Mozilla's Firefox 3.5 not only bests Internet Explorer 8 when it comes to features, in my opinion, but also when it comes to speed. As I'll predict here, for its next Internet Explorer launch Microsoft will crib innovative Firefox 3.5 features and skimp on giving credit. After all, haven't we seen Microsoft do this before? Remember where you spotted browser tabs the first time?
If the so-called browser war is anything, it's a game of one-upmanship of features. All parties are guilty of this to some degree. Here are five features I predict Microsoft will lift from Firefox 3.5.
Forget This Site
In its latest ad campaign, Microsoft's making a big deal about InPrivate browsing, which can stop the browser from recording Web site history. Firefox 3.5 adds a similar feature, but ups the ante with forgetfulness feature. Using Firefox 3.5 you can have your browser history never record visits to a particular site (Playboy.com or Kittenwar.com). To use the feature in Firefox 3.5 just open the History panel, right-click any Kittenwar.com reference, and choose "Forget This Site."
Audio and Video Integration
A new feature of HTML 5 lets Web developers embed audio and video into Web pages in open format Ogg Theora. Mozilla claims it's the first to integrate this feature directly into the browser, but it won't be long before others follow. That's a good thing, because currently developers have to code back-up plans for older browsers.

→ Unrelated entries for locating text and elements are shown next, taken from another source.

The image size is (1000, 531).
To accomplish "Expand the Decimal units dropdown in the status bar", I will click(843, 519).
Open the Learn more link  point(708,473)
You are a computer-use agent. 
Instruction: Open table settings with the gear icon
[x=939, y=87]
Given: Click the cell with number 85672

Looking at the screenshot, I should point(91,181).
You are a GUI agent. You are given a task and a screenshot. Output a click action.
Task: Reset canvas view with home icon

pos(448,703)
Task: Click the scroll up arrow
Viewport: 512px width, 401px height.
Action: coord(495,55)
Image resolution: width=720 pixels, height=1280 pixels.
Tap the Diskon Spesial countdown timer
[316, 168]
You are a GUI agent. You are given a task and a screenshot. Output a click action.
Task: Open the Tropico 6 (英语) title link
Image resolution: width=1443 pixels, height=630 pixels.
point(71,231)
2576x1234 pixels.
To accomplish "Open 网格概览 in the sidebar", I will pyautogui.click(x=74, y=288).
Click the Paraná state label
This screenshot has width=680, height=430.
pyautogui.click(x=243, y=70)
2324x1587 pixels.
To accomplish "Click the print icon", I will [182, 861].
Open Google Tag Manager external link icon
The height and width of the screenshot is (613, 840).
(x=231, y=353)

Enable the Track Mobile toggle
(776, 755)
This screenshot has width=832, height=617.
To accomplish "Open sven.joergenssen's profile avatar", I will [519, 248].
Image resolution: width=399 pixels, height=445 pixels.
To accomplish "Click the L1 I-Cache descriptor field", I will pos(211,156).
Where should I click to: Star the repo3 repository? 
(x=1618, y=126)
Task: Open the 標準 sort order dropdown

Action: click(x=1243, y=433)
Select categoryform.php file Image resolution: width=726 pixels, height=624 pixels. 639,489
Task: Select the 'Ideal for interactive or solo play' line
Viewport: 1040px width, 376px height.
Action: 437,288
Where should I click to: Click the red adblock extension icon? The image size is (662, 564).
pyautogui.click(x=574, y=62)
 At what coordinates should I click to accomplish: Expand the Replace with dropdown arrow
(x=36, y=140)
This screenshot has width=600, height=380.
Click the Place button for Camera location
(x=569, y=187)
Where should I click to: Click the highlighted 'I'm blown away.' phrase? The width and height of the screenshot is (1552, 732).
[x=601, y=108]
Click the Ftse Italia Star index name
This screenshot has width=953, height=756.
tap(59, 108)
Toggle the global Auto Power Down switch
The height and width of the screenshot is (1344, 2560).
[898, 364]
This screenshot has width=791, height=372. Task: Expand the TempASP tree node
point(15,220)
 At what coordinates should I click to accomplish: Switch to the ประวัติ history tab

Firefox lagged behind Safari and Chrome in adding this function, which allows users to break out tabs into separate windows by clicking, dragging, and dropping browser tabs onto your desktop. With three major browsers supporting tear away tabs, it's hard to see Microsoft withstanding the pressure to at least add drag-and-drop functionality next time around with its browser.
If you're an Internet Explorer fan and this article bothers you, it'd be a shame to accidentally close the browser while you were typing a 12-paragraph screed in the comments section. Firefox 3.5, by comparison, saves form text when the browser is closed and recovers it upon return. Don't say we didn't warn you.